Il manifeste une attention, un zèle littéraire, un sacrifice sans doute de sa propre production, un dédain de ce qui est mal conçu, assez méritoires. Il ne pratique ni la raillerie, ni la ferveur. Mais il sait remplir une fonction bien délimitée : celle de discerner ce qui fait, au fond, le cœur d’un ouvrage. Au lecteur ensuite de juger. Marchand a du moins souligné ce qui pourrait le combler, jamais dupe du temps qui passe et qui finit par faire beaucoup de ravages dans les grandes œuvres.
Autour de ces auteurs, Marchand constitue insensiblement un monument qui n’a pas d’égal. L’acuité de son regard est sans faille. Il s’intéresse à toute une lignée de penseurs qui trouvent leur marque dans ses propos, mais sans exclusive. L’intérêt de penser prime sur le reste. Marchand demeure indépendant.

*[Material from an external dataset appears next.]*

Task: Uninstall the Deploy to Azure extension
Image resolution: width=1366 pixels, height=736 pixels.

Il observe la montée en puissance des essais, et s’interroge sur la signification de ce fait. Il voit poindre des données nouvelles : la postmodernité, l’architecture nouvelle (en 1983), le monde de l’indifférence... Décèle des années charnières (1985), l’émergence du consensus (le mot et la politique qui lui est liée). S’il est un observateur scrupuleux de la littérature française, il n’en est pas moins très attentif aux traductions d’œuvres étrangères. Attentif au point de vérifier les traductions et de dénoncer les ouvrages sur lesquels le traducteur est fautif.

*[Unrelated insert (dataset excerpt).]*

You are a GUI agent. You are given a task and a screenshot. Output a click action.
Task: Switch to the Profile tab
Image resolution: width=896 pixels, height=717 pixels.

Mais, finalement, qu’est-ce qu’être critique littéraire ? N’est-ce pas se faire la mauvaise conscience du temps présent. Non qu’il faille préférer le passé, cela même si Marchand a de l’affection pour Baudelaire. En revanche, il faut bien s’intéresser aussi au passé, si l’on trouve que, depuis 1960, et surtout depuis la fin du structuralisme et des prestations de Gilles Deleuze, nous nous trouvons face à une véritable chute de la production littéraire. Restent cependant des étoiles montantes, sans doute Houellebecq. Marchand ne s’attarde pas sur la théorie de la critique. S’il a bien une théorie de la littérature (exposée dès 1958), rien ne laisse voir, dans ces quatre volumes, une réflexion plus approfondie sur la critique et son statut par rapport à l’œuvre. Disons que Marchand la pratique, mais ne l’expose pas.

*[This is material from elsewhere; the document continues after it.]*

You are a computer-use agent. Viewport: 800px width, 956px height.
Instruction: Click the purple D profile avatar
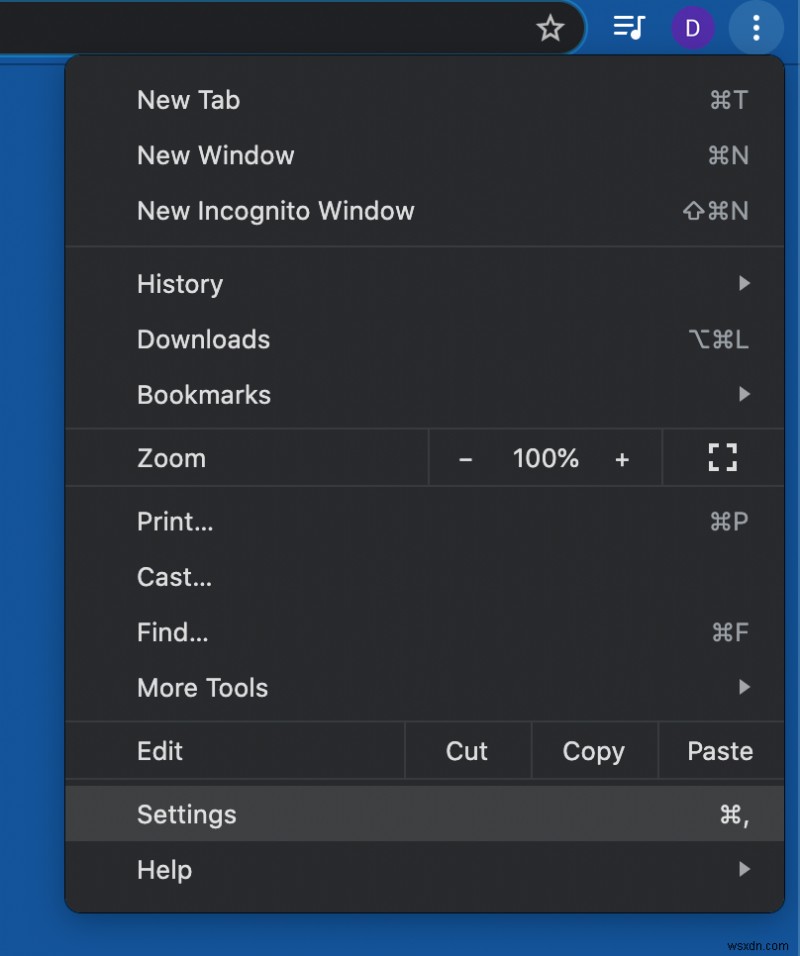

Encore est-il possible d’énoncer cette question autrement. Marchand ne travaille-t-il pas à la charnière d’une époque en cours de disparition, celle de la critique normative (à défaut d’être traditionnelle), légitime, associée à un magistère de la critique. Sans doute faudrait-il évoquer ici Sainte-Beuve et ses successeurs jusqu’à Georges Poulet et ce temps où la société plaçait ses “phares” (Victor Hugo) à sa tête. L’exemple de Pascal Pia, qui revient sans cesse dans sa bouche, est éloquent à cet égard. Mais cette critique ne fonctionnait qu’à raison de disposer de ce magistère par lequel elle pouvait asséner un contenu au lecteur, en quelque sorte en surplomb. Or, déjà, Marchand se situe lui-même à l’“approche du soir d’un monde” et des signes de son vieillissement qu’il date du moment où il cesse de partager les valeurs “culturelles” de son époque. Alors, il avoue parfois qu’il est incapable d’émettre un jugement sur tel ou tel ouvrage, et que parfois il a des doutes sur les propos concernant la culture, ce qui est fortement le cas autour des débats portant sur des ouvrages qui défendent la “haute culture” (Finkielkraut, Michel Henry). Encore a-t-il des doutes : “Le plus grand défaut de tous les livres dont je viens de parler est qu’ils semblent avoir été écrits avant Nietzsche et son marteau terrible.” Ils ont cent ans de retard. Mais c’est pour mieux valoriser Allan Bloom ! En un mot, ces hésitations signalent sans doute le passage de cette ancienne critique au temps des passeurs. La télévision a perturbé les rôles et Marchand en souffre.